• _Required task_
Can you rewrite the rows from the start of the rows through the line containing "tap(284, 56)", swapping "Rendered" for "Preview" and leaving everything else as it is?

• _Dataset records_
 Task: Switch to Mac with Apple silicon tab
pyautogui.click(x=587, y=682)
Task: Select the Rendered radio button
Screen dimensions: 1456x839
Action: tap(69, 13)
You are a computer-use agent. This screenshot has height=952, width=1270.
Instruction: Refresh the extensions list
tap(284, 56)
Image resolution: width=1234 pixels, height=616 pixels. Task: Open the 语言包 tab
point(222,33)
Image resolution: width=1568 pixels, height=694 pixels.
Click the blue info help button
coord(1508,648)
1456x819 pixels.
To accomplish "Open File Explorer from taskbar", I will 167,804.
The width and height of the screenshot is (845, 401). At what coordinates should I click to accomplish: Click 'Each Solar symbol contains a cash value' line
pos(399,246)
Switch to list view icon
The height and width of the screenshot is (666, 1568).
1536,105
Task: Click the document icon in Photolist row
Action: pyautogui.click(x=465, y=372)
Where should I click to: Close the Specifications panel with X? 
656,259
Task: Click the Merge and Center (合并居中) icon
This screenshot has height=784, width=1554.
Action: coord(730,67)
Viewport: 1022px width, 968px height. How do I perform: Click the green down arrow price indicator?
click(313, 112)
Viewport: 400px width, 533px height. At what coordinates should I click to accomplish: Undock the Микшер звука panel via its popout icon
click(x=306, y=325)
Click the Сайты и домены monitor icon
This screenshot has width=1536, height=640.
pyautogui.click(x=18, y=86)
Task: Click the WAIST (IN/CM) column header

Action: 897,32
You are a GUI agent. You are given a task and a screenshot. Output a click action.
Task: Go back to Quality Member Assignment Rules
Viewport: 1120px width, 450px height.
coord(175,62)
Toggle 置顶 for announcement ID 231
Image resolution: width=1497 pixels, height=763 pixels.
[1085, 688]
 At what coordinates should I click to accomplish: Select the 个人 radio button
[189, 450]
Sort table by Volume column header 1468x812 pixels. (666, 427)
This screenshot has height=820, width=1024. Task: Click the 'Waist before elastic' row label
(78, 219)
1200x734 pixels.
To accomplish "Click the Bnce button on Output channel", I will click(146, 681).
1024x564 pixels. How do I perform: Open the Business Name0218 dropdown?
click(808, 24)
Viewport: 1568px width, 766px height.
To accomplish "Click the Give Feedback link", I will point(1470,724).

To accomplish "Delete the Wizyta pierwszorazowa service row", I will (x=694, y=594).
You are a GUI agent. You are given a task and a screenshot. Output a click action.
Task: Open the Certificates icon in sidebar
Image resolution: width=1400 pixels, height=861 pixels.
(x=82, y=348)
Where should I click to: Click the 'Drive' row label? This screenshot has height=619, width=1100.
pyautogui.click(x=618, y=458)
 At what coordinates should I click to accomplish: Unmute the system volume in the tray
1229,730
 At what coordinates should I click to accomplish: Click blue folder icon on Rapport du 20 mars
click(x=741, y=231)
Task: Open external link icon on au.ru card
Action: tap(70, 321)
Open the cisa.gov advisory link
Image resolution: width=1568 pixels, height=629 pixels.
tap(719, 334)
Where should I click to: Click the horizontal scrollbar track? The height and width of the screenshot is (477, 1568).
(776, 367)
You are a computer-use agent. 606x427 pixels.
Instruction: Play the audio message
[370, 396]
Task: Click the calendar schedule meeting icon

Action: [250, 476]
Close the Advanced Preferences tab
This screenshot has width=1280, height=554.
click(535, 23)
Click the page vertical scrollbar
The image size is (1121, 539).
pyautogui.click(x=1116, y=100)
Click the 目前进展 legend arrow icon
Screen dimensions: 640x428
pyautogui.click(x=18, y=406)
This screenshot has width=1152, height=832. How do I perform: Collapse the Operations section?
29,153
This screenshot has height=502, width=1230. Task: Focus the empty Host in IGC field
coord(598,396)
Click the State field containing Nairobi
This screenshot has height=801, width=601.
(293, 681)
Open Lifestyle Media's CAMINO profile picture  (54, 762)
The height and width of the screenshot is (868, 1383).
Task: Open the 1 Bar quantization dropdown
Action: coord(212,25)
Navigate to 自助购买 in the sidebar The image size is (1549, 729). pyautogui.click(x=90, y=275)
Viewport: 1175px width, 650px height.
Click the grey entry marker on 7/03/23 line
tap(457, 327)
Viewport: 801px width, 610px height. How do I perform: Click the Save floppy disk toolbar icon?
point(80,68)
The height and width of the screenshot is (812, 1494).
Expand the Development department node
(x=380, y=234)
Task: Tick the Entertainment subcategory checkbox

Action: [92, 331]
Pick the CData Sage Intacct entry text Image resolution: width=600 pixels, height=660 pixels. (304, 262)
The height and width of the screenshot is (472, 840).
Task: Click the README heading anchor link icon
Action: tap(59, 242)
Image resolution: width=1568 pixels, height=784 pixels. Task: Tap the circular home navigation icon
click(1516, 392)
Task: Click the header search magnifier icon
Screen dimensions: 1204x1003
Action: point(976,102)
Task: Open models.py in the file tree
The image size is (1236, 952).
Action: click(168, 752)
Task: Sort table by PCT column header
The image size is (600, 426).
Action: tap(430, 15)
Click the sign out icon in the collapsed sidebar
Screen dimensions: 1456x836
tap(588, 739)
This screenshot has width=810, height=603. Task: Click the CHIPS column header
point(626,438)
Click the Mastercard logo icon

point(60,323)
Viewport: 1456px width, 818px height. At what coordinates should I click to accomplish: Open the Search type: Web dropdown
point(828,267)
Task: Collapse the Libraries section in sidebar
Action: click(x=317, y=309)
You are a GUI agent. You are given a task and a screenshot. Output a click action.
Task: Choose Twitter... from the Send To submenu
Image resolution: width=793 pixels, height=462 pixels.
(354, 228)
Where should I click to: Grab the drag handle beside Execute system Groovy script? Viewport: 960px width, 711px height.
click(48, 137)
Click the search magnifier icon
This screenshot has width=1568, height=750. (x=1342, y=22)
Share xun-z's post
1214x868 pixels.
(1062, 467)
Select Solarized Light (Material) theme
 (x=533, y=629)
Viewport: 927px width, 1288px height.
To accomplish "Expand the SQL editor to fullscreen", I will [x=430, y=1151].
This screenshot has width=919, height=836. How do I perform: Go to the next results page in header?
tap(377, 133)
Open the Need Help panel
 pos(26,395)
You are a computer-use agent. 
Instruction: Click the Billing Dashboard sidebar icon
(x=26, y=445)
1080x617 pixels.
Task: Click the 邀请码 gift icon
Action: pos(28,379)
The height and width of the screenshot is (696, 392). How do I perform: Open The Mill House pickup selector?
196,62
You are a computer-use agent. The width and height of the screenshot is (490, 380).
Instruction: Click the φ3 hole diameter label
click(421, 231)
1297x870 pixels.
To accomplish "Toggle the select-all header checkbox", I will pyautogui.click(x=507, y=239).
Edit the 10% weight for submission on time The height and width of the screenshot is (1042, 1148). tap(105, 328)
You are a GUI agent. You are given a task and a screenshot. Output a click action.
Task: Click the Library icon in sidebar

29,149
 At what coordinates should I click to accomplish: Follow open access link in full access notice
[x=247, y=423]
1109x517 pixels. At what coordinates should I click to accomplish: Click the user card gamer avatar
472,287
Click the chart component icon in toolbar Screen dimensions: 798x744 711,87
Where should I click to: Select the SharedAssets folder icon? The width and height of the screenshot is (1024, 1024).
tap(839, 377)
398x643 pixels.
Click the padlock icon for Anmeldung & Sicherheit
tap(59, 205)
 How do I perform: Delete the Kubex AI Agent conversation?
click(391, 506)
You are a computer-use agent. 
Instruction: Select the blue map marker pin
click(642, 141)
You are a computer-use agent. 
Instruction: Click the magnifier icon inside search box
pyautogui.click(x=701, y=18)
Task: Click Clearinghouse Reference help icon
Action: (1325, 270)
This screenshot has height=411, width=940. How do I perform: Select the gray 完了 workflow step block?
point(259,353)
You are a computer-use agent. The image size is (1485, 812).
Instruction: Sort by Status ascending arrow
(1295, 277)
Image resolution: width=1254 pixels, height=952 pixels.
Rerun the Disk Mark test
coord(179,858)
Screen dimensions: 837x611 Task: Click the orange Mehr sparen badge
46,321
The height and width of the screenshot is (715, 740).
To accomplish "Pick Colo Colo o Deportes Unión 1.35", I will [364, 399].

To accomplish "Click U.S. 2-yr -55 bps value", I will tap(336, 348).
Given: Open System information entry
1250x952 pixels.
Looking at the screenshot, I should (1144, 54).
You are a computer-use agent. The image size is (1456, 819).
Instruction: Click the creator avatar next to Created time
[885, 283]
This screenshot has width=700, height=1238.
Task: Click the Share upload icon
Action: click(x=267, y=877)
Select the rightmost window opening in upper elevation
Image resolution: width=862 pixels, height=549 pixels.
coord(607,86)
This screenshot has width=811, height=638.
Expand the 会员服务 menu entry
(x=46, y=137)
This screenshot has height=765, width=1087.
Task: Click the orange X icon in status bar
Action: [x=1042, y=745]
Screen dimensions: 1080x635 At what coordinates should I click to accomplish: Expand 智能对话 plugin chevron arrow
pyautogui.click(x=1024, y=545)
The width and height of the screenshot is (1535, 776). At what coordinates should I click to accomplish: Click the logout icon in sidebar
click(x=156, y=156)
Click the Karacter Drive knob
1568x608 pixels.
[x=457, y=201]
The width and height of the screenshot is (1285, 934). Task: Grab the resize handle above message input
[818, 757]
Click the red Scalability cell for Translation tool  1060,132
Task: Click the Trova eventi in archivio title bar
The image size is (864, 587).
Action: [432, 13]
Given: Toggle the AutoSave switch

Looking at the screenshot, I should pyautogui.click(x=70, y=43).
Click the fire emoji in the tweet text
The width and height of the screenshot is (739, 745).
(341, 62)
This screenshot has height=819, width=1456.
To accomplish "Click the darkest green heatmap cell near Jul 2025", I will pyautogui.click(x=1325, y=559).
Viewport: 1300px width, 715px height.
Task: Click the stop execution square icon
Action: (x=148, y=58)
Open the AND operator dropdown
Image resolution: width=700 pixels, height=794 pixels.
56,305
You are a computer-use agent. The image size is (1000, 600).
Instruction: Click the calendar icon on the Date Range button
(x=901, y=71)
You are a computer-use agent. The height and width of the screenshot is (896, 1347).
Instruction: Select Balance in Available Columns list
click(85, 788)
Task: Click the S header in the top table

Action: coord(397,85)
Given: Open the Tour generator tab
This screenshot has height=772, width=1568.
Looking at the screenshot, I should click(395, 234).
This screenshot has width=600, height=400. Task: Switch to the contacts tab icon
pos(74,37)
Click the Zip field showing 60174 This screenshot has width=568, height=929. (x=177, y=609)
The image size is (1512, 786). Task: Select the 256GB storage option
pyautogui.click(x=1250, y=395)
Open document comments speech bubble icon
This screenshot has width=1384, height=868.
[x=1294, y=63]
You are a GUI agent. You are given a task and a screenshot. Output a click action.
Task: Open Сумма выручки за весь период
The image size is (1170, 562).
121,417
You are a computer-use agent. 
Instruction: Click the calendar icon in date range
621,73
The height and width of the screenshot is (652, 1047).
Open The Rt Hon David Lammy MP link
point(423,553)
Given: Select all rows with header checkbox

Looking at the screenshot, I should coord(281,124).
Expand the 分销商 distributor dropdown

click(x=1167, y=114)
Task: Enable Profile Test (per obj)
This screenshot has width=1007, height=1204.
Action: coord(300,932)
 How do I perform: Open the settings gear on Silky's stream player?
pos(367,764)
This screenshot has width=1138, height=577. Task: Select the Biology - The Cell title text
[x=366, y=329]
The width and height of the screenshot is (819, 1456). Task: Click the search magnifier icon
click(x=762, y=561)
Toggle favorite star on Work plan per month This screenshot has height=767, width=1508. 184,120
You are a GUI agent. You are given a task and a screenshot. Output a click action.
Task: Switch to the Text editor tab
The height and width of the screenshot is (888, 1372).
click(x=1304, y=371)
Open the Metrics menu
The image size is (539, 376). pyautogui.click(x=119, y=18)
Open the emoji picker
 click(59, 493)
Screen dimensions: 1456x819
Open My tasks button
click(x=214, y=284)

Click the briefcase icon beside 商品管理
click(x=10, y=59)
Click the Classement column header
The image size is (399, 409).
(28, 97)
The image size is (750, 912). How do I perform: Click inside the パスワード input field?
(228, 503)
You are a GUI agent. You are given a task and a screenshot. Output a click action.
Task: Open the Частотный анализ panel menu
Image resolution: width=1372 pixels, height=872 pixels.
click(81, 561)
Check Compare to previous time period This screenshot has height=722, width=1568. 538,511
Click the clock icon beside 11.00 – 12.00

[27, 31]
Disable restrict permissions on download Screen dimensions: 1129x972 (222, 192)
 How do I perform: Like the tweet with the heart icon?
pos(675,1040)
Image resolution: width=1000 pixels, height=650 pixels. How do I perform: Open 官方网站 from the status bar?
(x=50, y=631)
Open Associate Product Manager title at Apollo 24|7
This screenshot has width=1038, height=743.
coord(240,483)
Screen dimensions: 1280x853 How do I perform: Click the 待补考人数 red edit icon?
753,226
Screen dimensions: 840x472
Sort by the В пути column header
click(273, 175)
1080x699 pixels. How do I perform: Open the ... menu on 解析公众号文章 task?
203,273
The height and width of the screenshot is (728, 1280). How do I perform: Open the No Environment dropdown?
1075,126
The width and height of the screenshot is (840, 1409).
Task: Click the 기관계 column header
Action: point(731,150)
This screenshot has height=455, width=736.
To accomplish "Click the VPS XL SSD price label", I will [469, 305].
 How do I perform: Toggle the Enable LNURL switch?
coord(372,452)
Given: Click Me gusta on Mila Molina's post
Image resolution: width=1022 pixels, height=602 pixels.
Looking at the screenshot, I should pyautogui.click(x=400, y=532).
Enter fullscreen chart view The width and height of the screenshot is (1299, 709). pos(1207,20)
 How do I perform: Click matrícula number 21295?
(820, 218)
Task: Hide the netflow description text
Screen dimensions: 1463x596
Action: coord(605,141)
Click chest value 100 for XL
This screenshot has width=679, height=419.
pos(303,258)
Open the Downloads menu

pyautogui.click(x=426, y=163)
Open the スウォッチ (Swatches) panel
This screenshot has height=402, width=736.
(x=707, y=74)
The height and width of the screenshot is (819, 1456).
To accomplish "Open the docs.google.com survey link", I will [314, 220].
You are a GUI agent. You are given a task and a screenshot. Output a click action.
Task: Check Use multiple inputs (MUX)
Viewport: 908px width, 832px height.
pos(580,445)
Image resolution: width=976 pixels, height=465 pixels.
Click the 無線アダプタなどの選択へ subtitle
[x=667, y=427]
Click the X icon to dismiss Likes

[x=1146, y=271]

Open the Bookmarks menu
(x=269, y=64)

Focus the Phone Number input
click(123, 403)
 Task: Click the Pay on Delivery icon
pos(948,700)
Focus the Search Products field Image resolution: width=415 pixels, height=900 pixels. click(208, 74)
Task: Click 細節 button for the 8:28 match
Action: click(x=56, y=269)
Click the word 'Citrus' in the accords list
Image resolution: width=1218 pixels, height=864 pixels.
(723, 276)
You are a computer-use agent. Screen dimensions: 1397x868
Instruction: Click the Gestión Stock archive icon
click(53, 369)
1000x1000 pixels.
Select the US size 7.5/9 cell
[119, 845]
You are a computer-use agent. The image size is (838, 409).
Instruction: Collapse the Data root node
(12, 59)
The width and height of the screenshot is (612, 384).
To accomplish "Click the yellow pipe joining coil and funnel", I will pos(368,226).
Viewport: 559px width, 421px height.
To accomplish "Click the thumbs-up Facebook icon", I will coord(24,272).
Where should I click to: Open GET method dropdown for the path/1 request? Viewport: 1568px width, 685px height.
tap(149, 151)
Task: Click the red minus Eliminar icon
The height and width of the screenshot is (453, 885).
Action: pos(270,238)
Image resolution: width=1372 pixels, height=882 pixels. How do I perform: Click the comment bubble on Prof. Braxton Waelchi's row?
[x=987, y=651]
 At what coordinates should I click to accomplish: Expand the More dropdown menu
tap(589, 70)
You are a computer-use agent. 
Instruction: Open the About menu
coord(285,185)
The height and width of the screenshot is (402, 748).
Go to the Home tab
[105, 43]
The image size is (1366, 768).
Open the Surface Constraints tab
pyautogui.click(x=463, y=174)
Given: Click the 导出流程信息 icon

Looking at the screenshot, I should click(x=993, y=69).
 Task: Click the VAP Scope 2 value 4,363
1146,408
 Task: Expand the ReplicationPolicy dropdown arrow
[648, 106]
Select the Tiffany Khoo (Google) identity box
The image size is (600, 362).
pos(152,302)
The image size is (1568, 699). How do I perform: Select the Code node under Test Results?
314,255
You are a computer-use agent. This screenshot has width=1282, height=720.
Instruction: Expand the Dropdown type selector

• _Response_
 Task: Switch to Mac with Apple silicon tab
pyautogui.click(x=587, y=682)
Task: Select the Preview radio button
Screen dimensions: 1456x839
Action: tap(69, 13)
You are a computer-use agent. This screenshot has height=952, width=1270.
Instruction: Refresh the extensions list
tap(284, 56)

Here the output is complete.